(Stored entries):
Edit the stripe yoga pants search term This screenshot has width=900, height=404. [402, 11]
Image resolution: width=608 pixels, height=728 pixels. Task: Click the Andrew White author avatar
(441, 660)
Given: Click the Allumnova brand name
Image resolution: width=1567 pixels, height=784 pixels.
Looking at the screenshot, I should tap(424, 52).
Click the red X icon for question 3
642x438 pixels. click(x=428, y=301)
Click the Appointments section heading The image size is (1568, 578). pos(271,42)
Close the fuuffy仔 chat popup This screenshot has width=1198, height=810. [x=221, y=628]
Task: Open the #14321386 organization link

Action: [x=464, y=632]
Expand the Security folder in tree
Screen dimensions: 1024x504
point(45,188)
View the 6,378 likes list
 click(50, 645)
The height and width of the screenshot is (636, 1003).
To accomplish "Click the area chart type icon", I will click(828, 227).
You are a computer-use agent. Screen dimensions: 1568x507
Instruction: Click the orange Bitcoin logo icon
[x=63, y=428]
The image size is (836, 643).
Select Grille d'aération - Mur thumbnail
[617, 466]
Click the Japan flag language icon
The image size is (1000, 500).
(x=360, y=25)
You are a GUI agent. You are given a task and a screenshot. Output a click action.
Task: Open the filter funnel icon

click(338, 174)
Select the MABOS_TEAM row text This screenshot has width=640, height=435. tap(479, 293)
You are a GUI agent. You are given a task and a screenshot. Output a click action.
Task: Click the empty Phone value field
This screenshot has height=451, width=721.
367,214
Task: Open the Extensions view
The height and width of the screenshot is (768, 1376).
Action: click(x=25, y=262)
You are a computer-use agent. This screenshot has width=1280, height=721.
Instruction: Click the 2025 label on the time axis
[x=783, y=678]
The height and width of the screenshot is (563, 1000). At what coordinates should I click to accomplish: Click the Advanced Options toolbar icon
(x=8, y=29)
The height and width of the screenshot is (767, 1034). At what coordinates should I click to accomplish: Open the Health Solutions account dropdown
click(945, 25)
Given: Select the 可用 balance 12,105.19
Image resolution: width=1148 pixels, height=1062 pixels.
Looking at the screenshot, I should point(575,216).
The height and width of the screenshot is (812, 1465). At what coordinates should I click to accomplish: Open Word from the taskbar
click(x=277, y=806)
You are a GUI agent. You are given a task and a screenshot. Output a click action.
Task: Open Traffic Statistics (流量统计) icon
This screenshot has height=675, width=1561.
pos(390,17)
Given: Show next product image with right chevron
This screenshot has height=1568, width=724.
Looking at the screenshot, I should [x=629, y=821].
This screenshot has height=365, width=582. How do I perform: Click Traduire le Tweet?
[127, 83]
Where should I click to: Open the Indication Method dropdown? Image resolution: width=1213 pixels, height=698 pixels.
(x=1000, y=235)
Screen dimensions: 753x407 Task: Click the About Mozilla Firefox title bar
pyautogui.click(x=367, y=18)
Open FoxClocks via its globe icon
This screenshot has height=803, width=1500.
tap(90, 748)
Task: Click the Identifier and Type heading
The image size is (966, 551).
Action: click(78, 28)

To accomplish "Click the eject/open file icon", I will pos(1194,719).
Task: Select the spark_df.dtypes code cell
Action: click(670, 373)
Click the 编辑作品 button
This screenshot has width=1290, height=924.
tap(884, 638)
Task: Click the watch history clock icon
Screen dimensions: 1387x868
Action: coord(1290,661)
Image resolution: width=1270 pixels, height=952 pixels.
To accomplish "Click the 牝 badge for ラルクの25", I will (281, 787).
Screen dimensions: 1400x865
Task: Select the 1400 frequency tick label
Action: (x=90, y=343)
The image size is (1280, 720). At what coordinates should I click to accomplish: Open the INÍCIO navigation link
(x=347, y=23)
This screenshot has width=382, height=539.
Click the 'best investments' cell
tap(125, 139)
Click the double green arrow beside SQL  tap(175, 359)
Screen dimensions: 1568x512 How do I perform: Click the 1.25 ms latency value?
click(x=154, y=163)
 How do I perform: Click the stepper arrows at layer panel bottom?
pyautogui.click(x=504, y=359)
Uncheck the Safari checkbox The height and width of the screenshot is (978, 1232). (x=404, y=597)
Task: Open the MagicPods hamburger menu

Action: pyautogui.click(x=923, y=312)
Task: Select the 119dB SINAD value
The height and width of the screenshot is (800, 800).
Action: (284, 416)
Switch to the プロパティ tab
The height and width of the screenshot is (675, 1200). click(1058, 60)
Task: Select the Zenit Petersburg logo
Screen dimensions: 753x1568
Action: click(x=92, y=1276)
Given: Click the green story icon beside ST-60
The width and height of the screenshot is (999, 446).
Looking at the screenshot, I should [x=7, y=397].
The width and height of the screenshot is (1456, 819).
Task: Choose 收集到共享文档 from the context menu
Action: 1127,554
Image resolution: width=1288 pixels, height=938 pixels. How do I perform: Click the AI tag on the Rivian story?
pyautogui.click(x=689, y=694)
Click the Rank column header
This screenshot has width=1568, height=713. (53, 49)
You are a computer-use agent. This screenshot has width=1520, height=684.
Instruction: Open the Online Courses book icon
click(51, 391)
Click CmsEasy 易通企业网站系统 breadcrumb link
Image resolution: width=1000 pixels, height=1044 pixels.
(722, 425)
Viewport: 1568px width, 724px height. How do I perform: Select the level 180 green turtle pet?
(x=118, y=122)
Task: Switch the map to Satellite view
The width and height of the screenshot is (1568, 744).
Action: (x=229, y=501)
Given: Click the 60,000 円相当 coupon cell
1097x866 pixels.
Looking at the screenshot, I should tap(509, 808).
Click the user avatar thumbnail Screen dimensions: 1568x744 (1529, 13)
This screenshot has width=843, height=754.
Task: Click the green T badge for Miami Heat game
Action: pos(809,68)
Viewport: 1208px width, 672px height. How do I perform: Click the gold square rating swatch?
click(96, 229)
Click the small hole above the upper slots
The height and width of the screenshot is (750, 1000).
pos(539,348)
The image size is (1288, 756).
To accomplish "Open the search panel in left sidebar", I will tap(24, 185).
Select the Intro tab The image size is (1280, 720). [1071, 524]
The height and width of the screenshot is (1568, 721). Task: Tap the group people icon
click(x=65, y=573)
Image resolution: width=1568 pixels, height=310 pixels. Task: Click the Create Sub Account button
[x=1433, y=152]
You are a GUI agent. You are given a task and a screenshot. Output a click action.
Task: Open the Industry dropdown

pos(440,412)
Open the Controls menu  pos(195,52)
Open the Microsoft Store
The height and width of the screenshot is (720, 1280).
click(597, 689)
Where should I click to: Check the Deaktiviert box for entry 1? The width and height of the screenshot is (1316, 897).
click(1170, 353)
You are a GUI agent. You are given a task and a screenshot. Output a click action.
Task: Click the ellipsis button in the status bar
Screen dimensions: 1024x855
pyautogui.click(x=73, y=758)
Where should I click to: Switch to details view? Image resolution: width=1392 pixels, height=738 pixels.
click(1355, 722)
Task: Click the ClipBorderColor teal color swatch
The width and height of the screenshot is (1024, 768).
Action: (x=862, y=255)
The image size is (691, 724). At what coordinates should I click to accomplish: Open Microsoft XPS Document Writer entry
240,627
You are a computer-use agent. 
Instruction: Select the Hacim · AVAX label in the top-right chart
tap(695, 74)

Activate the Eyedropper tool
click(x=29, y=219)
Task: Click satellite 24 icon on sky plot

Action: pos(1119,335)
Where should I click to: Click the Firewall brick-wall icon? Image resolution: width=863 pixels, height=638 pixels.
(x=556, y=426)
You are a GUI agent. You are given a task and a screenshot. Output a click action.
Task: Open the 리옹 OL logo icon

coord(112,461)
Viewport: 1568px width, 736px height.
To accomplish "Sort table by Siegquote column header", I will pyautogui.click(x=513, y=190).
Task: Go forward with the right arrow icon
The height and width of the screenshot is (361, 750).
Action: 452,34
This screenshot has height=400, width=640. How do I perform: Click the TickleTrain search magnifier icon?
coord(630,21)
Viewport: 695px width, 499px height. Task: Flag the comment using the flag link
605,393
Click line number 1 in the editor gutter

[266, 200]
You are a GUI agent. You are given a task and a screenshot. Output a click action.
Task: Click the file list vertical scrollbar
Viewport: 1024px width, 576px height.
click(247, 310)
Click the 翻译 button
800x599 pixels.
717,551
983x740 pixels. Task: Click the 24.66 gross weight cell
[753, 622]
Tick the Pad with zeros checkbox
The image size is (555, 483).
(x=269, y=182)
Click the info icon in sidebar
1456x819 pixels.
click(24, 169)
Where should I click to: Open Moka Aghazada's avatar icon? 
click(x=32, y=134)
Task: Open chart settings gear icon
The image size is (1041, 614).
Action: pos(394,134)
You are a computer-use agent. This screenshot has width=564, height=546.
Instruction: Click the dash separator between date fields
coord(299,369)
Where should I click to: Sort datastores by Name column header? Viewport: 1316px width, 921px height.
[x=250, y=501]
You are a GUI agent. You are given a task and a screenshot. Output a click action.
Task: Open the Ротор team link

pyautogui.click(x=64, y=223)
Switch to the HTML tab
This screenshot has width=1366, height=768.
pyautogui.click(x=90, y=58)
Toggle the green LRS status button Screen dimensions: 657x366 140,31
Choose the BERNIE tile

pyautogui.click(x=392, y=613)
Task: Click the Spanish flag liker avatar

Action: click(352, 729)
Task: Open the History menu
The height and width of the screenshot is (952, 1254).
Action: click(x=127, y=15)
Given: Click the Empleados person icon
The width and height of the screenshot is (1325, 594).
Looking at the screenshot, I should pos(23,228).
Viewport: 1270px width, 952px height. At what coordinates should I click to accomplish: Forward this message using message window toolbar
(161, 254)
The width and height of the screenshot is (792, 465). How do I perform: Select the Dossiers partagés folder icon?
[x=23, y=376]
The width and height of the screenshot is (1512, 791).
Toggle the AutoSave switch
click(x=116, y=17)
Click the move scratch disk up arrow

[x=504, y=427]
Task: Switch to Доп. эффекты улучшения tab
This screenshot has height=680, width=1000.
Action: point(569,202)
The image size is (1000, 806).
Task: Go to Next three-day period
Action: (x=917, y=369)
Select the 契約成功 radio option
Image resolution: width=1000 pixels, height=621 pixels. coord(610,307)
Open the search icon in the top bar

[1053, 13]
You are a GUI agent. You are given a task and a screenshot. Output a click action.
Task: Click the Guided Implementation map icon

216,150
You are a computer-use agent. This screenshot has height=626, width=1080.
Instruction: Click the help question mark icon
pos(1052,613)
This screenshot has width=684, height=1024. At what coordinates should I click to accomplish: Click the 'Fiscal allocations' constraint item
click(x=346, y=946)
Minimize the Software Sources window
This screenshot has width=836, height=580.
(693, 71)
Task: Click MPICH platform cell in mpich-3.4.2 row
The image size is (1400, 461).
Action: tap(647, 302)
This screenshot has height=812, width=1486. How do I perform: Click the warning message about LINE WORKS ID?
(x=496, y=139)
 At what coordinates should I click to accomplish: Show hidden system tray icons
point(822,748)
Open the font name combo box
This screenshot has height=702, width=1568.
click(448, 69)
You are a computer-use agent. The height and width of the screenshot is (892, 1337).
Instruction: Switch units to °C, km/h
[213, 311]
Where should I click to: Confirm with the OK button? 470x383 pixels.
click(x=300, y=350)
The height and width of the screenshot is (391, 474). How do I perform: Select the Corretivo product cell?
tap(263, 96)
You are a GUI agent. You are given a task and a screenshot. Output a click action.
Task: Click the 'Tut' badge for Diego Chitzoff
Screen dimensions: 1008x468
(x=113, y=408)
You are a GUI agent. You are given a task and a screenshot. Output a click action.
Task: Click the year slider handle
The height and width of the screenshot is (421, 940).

(Work item): Looking at the data above, return every line from the one with "This screenshot has height=400, width=640." down to the one with "Task: Open chart settings gear icon", exactly and inclusively.

(Output):
This screenshot has height=400, width=640. How do I perform: Click the TickleTrain search magnifier icon?
coord(630,21)
Viewport: 695px width, 499px height. Task: Flag the comment using the flag link
605,393
Click line number 1 in the editor gutter

[266, 200]
You are a GUI agent. You are given a task and a screenshot. Output a click action.
Task: Click the file list vertical scrollbar
Viewport: 1024px width, 576px height.
click(247, 310)
Click the 翻译 button
800x599 pixels.
717,551
983x740 pixels. Task: Click the 24.66 gross weight cell
[753, 622]
Tick the Pad with zeros checkbox
The image size is (555, 483).
(x=269, y=182)
Click the info icon in sidebar
1456x819 pixels.
click(24, 169)
Where should I click to: Open Moka Aghazada's avatar icon? 
click(x=32, y=134)
Task: Open chart settings gear icon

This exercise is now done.